In a world economy that has seen labor's share of income drop for generations, this labor shortage could provide some restored leverage for both white and blue collar workers," writes Joel Kotkin in Newsweek.
The COVID-19 pandemic has left pain and tragedy in its wake. But it has also created a unique opportunity to address the country’s persistent class divides, thanks to a persistent lack of labor resulting from the pandemic. In a world economy that has seen labor’s share of income drop for generations, this labor shortage could provide some restored leverage for both white and blue collar workers.
The labor shortage was a reversal from the earlier impact of the pandemic on labor. Initially, COVID-19 devastated the working class and parts of the private sector middle class; the harsh lockdowns imposed in many places caused upwards of one third of small businesses to close down permanently and decimated the service industry.
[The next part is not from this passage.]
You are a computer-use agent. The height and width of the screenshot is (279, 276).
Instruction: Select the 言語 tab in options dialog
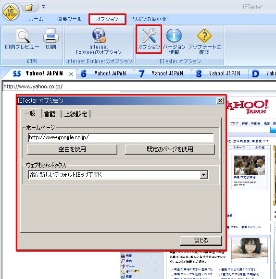point(50,114)
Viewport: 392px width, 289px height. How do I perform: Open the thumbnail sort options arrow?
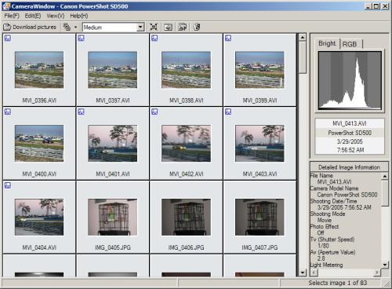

But as the economy has recovered, despite high unemployment over 6 percent and over 8 million fewer positions, there’s a shortage of workers, including 7.4 million unfilled jobs. And it’s not relegated to any one industry. Companies like John Deere, its order book strong due to a worldwide surge in commodity prices, are struggling to find workers willing to take jobs in its Iowa factories, a phenomenon common across the industrial economy. We’re seeing a massive shortage of virtually every kind of labor, including blue collar jobs. What this means is that companies have to work harder to attract workers; even fast-food restaurants like McDonald’s are offering low end service workers signing bonuses, higher wages and more humane working conditions.